» Data in this exercise
....

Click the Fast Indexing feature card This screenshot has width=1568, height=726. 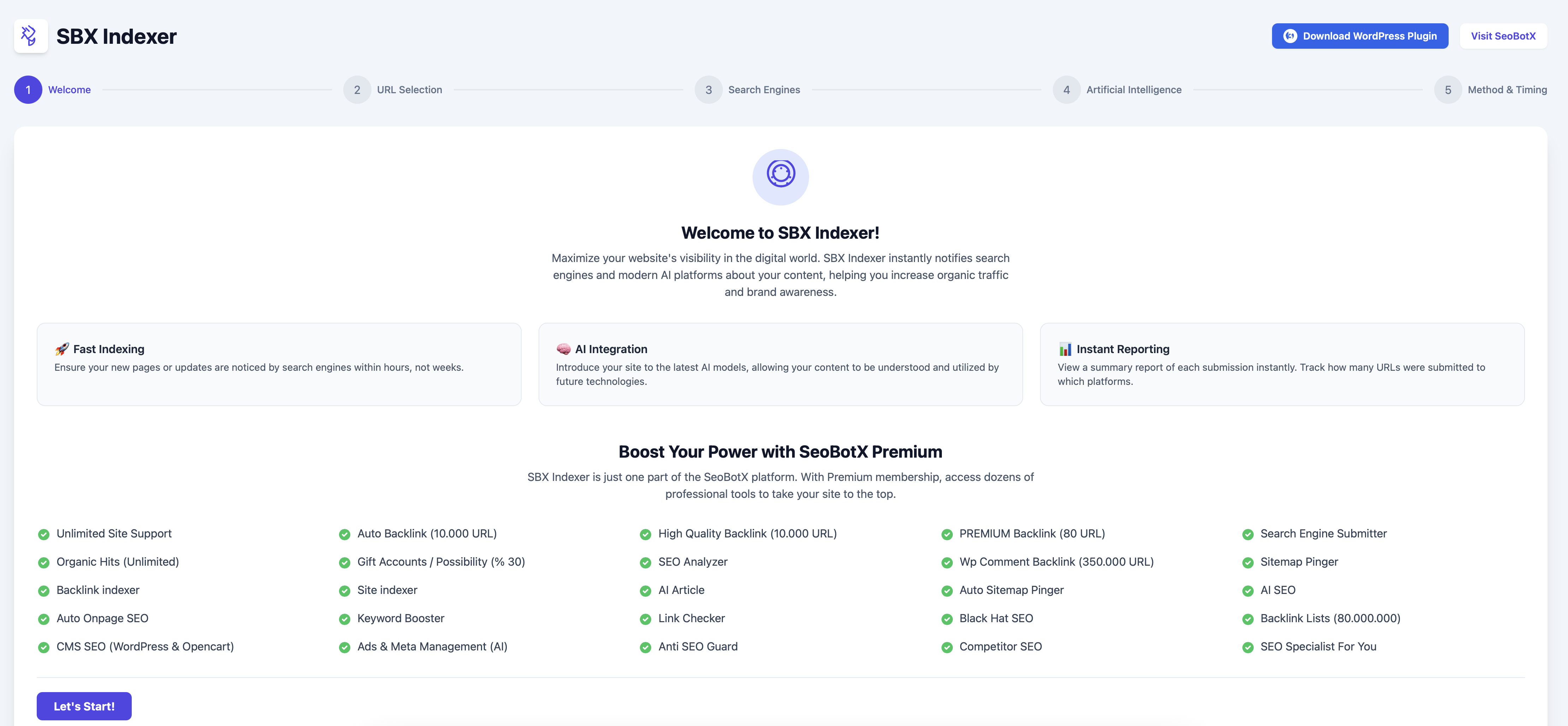279,364
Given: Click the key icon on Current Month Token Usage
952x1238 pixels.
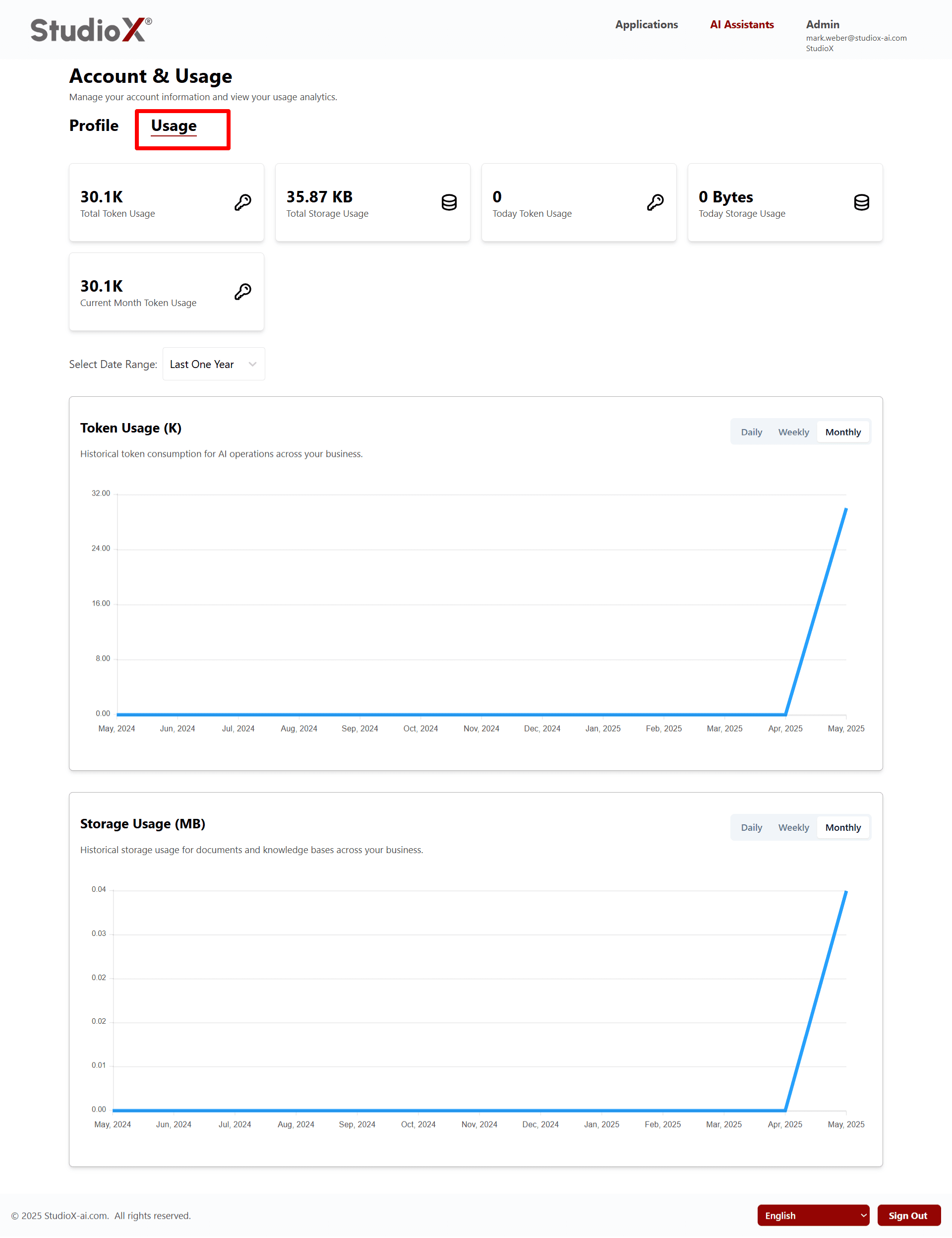Looking at the screenshot, I should point(242,291).
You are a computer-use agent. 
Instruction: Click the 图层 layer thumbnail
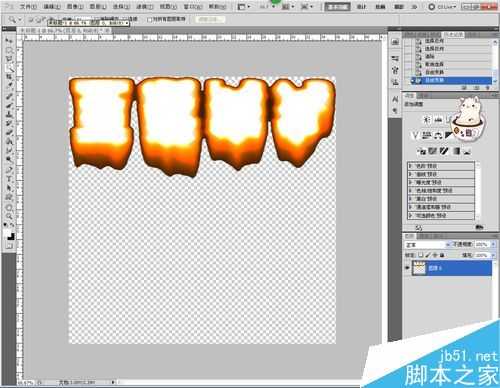pos(419,268)
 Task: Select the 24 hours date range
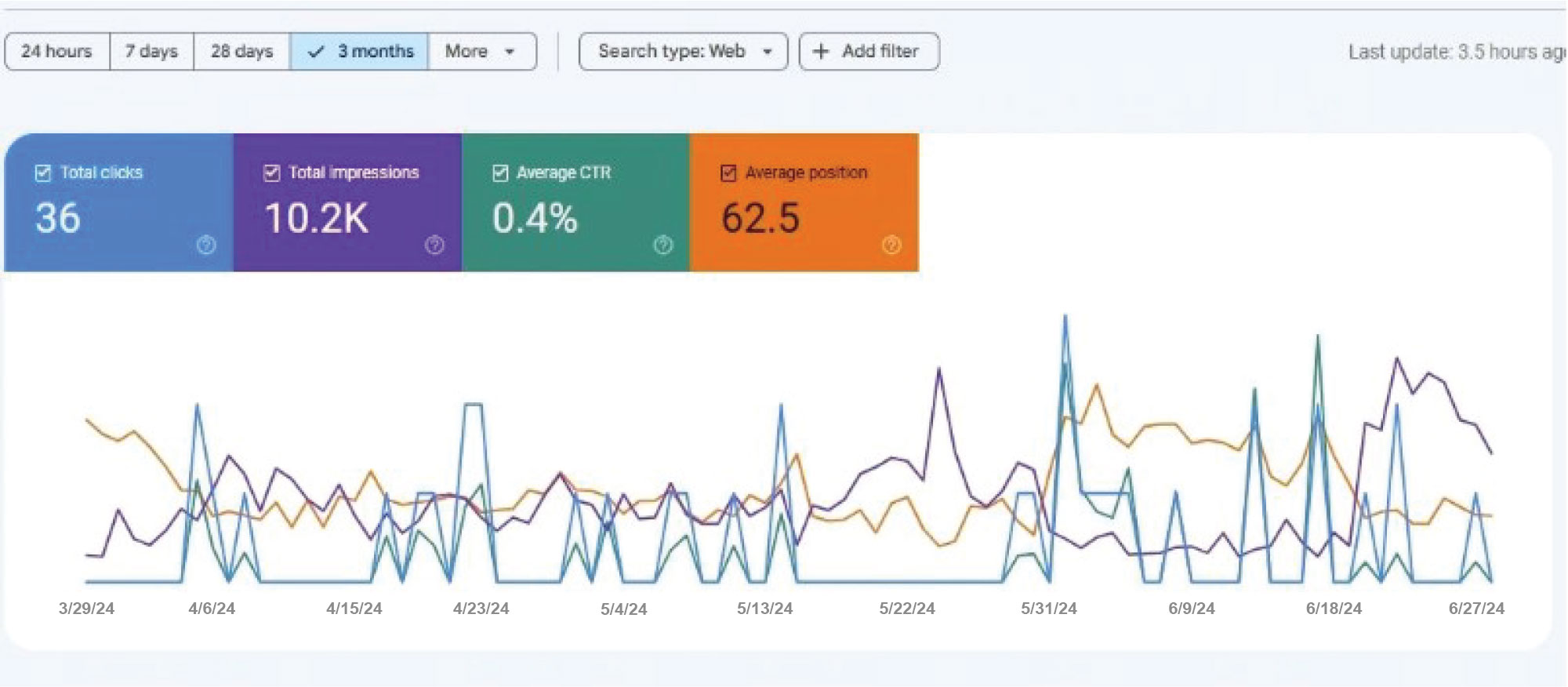coord(56,52)
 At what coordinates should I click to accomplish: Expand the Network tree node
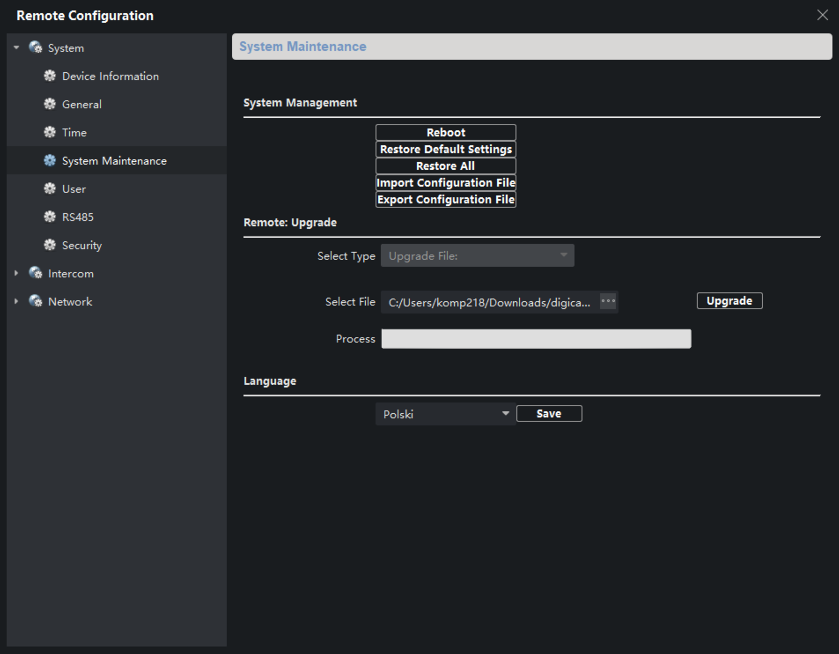(16, 301)
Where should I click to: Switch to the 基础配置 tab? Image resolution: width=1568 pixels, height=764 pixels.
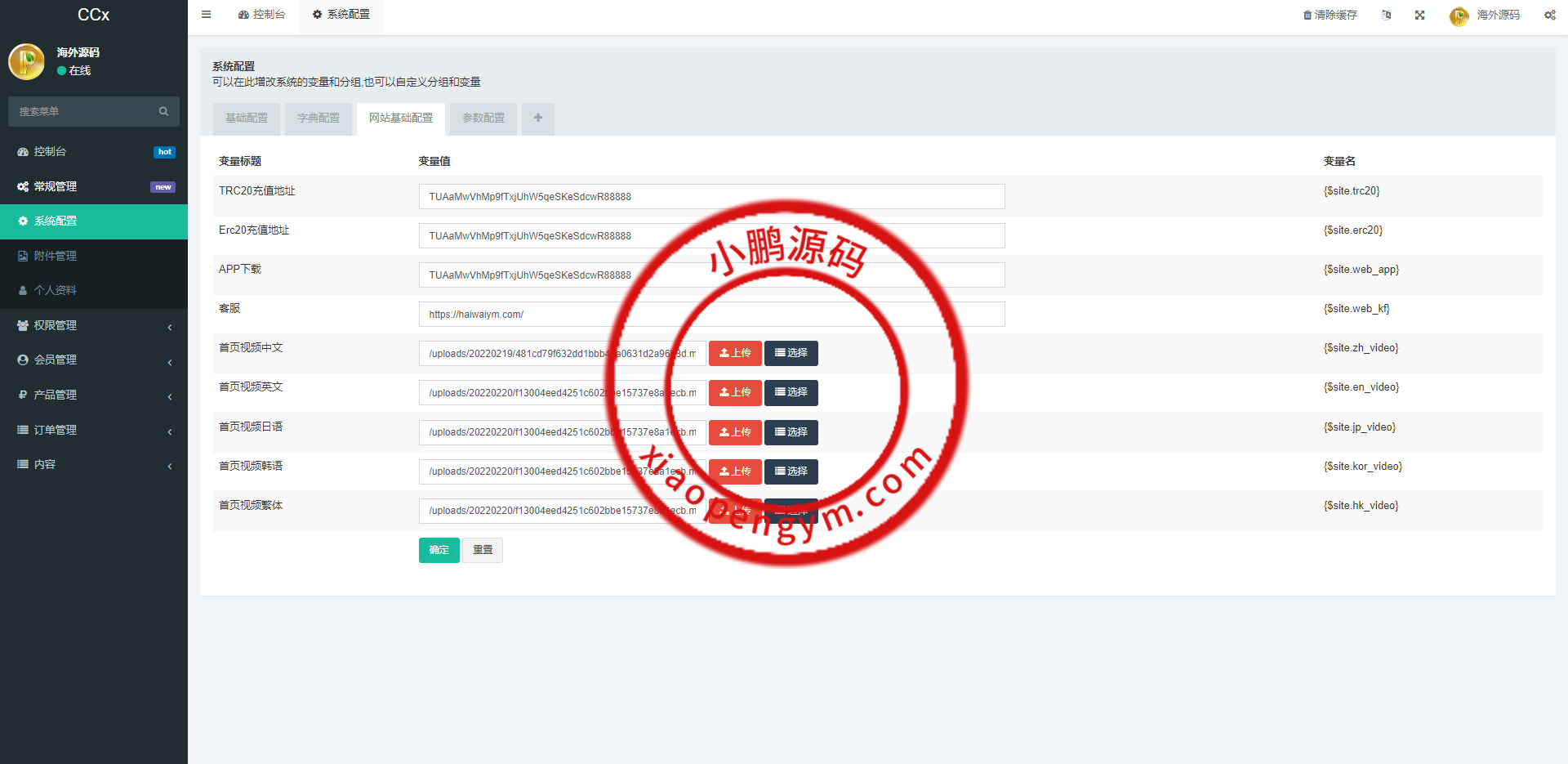point(247,118)
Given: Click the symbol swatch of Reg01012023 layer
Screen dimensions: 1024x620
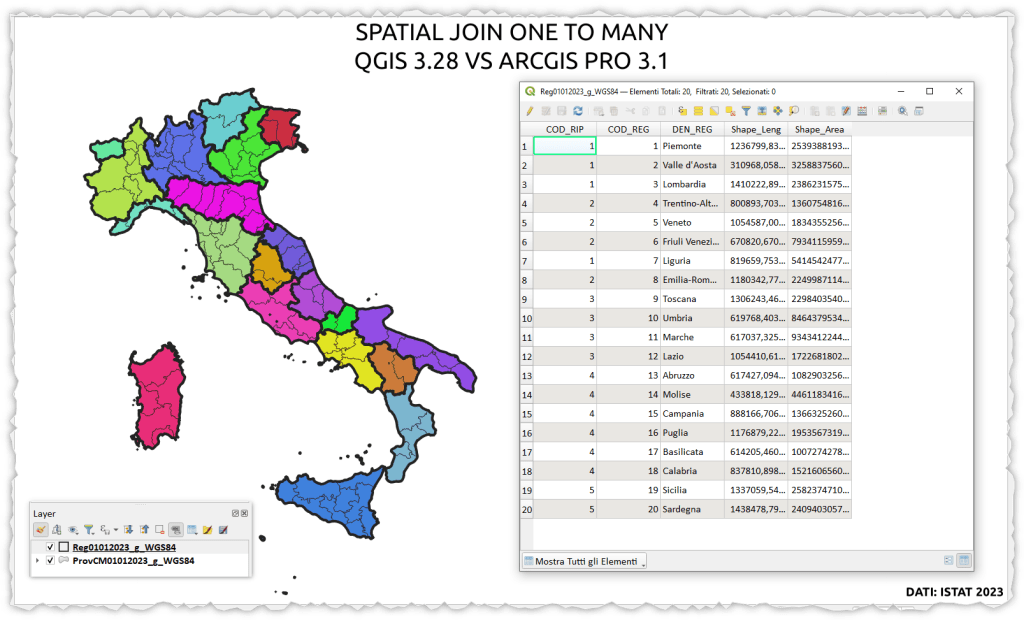Looking at the screenshot, I should [x=64, y=547].
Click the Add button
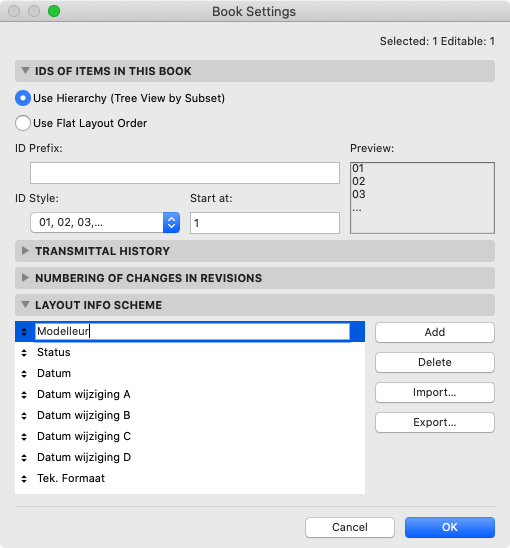The image size is (510, 548). [435, 332]
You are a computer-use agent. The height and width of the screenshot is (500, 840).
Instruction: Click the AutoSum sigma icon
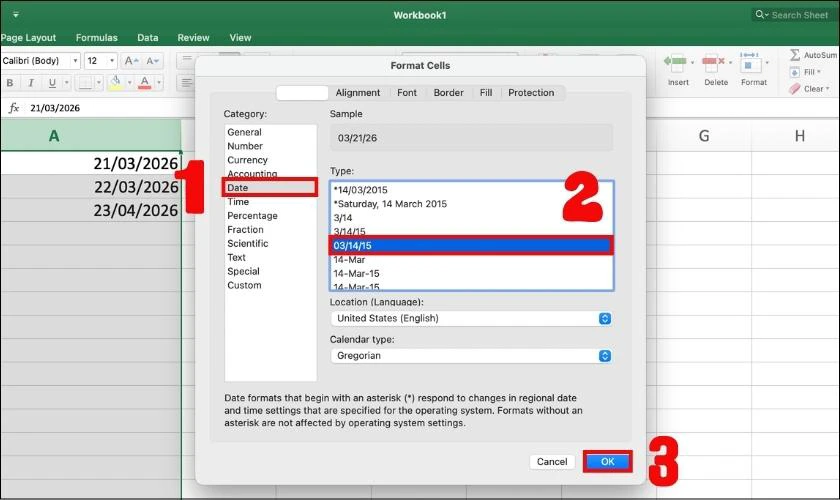[795, 55]
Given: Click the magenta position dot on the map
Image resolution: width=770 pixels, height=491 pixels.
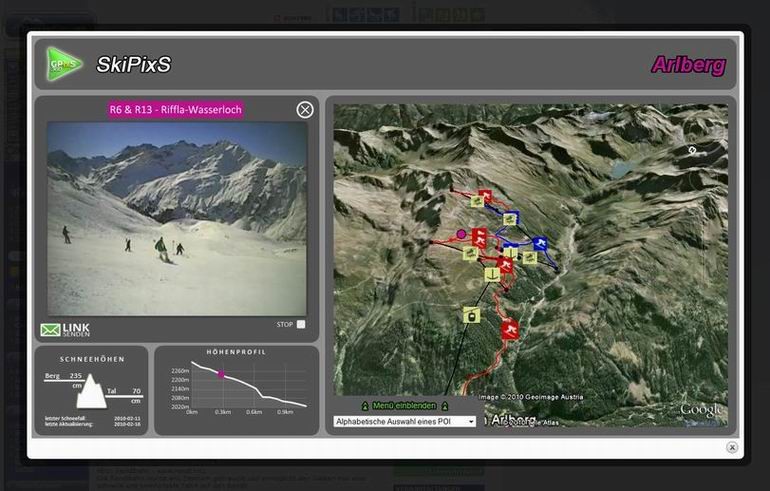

....

» Direction
In the part of the records that opens with the line containing "Given: Click the key" and closes with the line containing "pos(419,268)", substitute "preview" for "thumbnail" and reproduce only those lines with no other change. Omit the pictures from your answer.

» Solution to this problem
Given: Click the key icon on Current Month Token Usage
952x1238 pixels.
Looking at the screenshot, I should point(242,291).
You are a computer-use agent. 
Instruction: Click the 图层 layer preview
pos(419,268)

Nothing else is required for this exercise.